Это один из самых сильно перестроенных московских районов. На том месте, где прошло мое детство, теперь даже не новый дом, а – видимо, это моя детская фантазия увеличивает все в размерах – домовое чудище сказочных величин.

Я лишена ностальгических сентиментальных чувств, но, получается, что мироздание сообщило мне дословно следующее: тебя здесь не было, твоего детства не было.
Но даже это еще можно было бы понять, но тут…

Полезла смотреть свою старую статью. Надо было одну мыслишку освежить. Обнаружила, что статьи нет. Ну, понятно – новый дизайн, смена руководства, смена концепции, мало ли что… Но ее совсем нет. Стерто. Кэнслд.

Нет, позвольте, а как же: «Здесь была Юля» перочинным ножичком на лавочке?!

Тут, на виртуальной лавочке, был же мой след… зачем же тогда вот это вот все, посты, колонки, селфи, разве оно так же эфемерно? Как провинциальный театр прошлого века, один-единственный раз давший спектакль, тут же снятый с репертуара…

Факт исчезновения колонки призван информировать меня о том, что события мысли никогда не случилось.

Напрасно мы понадеялись на виртуальное пространство, которое сохранит все…

Какая самая трагическая картина, которую можно себе вообразить? Валяющиеся на помойке семейные фотографии. Эти люди умерли. Лица их никому уже не дороги. Разводы, пятна на лицах. Дождь.

Писать на лавочке «Киса и Ося тут были» – это не варварство, нет. Это глубокая экзистенциальная озабоченность. И варвар, и интеллектуал хотят оставить след. Заселфиться, написать трактат, получить нобелевку, загадить лес, выцарапать на лавочке свое имя, сфоткаться со знаменитостью, пройти со слезами мимо родного дома, сказать что-то глубокомысленное, погладив по мягким волосам веселого внука. Запечатлеться. О сколько их упало в эту бездну…
Раньше застрять в вечности имел право только человек масштаба Шекспира. А теперь – каждый. Раньше и Шекспир сомневался, на трагедии свои не рассчитывал, и Гамлет, думал, провалится сквозь вечности сито, а вот сонеты, возможно, сонеты… и дети, дети, конечно…

И вот когда жизнь перетекла в виртуальную сферу, показалось, что вопрос решен… Все поняли, что именно здесь нам необходимо наследить.

ИСХОДНЫЕ ДАННЫЕ -
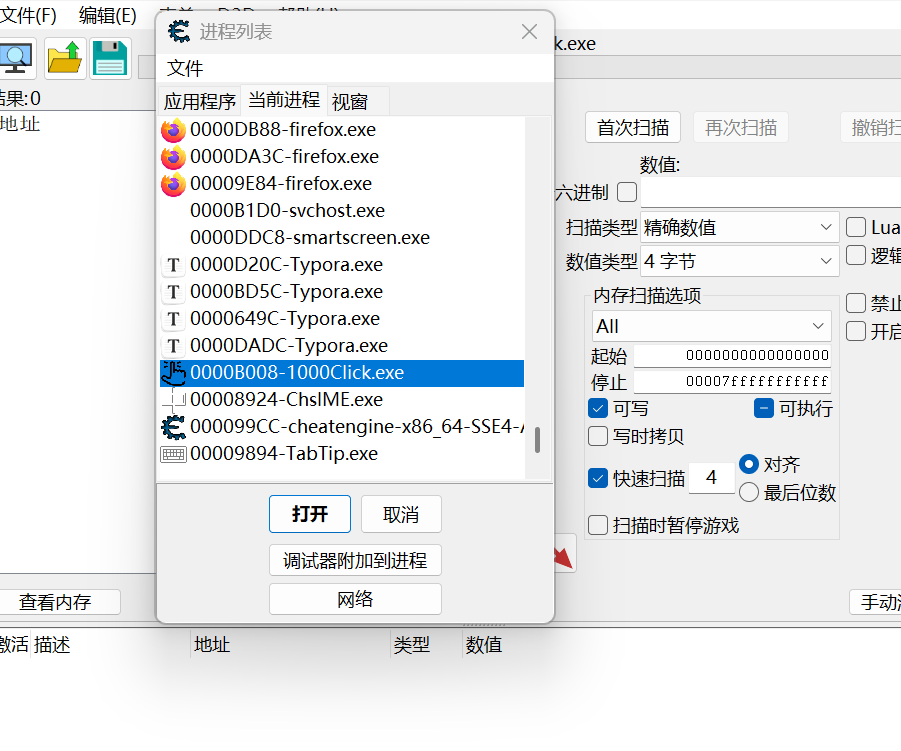Click the process list vertical scrollbar thumb

click(538, 440)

ЗАДАНИЕ -
Ответьте по фрагменту о виртуальном следе:
1. Что, по словам автора, теперь находится на месте, где прошло детство?
2. Какую надпись, вырезанную перочинным ножичком на лавочке, приводит автор?
3. Какую картину автор называет самой трагической из тех, что можно вообразить?
Отвечайте, опираясь только на фрагмент текста.

ОТВЕТ -
1. Домовое чудище сказочных величин.
2. «Здесь была Юля».
3. Валяющиеся на помойке семейные фотографии.